◆ DATA SECTION ◆
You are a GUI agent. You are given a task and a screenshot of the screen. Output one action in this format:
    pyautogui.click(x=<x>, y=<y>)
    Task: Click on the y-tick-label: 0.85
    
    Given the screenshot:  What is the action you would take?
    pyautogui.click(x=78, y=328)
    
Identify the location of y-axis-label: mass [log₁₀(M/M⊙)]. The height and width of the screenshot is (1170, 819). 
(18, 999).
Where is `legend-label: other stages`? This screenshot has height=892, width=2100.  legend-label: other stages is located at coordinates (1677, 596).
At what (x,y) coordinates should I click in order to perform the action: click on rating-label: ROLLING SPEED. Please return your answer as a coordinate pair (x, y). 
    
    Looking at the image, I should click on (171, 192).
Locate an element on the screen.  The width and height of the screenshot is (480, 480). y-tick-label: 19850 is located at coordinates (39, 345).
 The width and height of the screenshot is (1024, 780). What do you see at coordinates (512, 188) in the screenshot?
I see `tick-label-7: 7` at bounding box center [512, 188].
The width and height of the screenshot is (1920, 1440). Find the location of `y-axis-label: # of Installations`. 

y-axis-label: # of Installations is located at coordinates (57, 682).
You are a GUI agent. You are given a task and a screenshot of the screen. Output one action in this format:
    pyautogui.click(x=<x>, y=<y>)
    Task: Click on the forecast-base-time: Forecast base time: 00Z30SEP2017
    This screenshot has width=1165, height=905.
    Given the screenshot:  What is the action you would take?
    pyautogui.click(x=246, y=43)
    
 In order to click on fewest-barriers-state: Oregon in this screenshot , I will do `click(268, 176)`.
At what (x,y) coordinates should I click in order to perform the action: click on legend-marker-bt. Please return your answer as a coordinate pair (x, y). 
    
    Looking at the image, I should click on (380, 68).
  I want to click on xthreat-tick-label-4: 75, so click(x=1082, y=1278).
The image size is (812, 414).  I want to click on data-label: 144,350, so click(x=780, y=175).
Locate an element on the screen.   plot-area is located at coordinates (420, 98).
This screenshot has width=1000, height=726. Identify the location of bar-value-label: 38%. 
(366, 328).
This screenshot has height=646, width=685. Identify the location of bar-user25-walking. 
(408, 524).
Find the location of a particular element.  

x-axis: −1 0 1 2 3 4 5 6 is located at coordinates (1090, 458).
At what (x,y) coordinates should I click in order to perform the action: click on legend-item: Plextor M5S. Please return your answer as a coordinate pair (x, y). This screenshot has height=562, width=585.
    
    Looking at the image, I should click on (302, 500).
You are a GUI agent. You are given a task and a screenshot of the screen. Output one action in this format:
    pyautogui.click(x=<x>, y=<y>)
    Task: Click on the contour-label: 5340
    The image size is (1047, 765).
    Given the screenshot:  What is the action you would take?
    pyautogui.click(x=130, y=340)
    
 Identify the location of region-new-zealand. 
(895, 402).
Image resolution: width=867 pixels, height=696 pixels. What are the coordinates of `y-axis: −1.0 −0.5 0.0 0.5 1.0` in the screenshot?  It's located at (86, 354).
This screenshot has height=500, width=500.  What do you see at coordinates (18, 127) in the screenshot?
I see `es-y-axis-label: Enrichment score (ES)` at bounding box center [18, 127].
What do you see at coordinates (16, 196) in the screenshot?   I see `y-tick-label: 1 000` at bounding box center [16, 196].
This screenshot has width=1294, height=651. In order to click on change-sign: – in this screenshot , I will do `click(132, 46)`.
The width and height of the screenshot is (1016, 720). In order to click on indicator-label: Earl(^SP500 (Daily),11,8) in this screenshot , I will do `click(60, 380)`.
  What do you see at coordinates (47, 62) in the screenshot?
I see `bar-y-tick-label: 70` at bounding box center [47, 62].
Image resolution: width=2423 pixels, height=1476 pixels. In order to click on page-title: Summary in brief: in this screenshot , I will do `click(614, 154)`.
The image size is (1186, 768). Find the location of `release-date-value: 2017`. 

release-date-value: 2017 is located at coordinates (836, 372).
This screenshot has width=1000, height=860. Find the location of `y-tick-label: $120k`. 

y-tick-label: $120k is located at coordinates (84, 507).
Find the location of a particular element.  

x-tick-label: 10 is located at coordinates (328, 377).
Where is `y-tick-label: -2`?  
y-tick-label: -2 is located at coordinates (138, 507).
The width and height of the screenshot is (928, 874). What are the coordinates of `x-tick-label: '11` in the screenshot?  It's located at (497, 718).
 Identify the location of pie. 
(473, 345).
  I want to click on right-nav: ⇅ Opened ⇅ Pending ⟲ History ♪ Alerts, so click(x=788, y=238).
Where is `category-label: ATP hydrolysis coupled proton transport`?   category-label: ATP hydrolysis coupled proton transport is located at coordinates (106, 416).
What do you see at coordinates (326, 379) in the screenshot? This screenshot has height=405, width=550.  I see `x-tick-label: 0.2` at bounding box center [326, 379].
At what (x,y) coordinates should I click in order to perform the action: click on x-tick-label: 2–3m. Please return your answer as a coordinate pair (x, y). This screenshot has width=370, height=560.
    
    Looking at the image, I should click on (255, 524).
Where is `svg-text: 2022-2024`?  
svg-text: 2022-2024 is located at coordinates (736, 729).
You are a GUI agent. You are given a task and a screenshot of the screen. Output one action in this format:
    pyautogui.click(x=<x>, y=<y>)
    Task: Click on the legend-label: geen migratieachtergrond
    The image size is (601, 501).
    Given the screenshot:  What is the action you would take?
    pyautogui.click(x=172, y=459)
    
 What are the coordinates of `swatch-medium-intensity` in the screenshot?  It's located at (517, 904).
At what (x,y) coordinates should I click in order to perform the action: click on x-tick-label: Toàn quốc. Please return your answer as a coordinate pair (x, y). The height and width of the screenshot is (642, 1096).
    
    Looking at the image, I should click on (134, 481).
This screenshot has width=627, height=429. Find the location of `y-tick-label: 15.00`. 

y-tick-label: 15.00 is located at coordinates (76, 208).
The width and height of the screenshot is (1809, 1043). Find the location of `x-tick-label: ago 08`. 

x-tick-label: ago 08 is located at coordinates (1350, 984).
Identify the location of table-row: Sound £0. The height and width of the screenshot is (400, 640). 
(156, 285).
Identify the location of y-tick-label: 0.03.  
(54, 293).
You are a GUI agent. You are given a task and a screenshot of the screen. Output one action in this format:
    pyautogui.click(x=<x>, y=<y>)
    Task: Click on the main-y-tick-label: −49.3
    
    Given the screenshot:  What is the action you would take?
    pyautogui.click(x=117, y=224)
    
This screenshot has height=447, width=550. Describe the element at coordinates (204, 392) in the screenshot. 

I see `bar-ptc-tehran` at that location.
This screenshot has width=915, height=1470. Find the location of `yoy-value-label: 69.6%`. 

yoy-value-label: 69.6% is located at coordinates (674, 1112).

◆ EXERCISE ◆
Can you put the lines from the line with "The width and height of the screenshot is (1016, 720)." to the line with "y-tick-label: $120k is", both included, into a Markdown table with the columns Row and Entry Line, numbering each row and leaving out blank lines?

◆ WRITTEN SOLUTION ◆
| Row | Entry Line |
|---|---|
| 1 | The width and height of the screenshot is (1016, 720). In order to click on indicator-label: Earl(^SP500 (Daily),11,8) in this screenshot , I will do `click(60, 380)`. |
| 2 |   What do you see at coordinates (47, 62) in the screenshot? |
| 3 | I see `bar-y-tick-label: 70` at bounding box center [47, 62]. |
| 4 | Image resolution: width=2423 pixels, height=1476 pixels. In order to click on page-title: Summary in brief: in this screenshot , I will do `click(614, 154)`. |
| 5 | The image size is (1186, 768). Find the location of `release-date-value: 2017`.  |
| 6 | release-date-value: 2017 is located at coordinates (836, 372). |
| 7 | This screenshot has width=1000, height=860. Find the location of `y-tick-label: $120k`.  |
| 8 | y-tick-label: $120k is located at coordinates (84, 507). |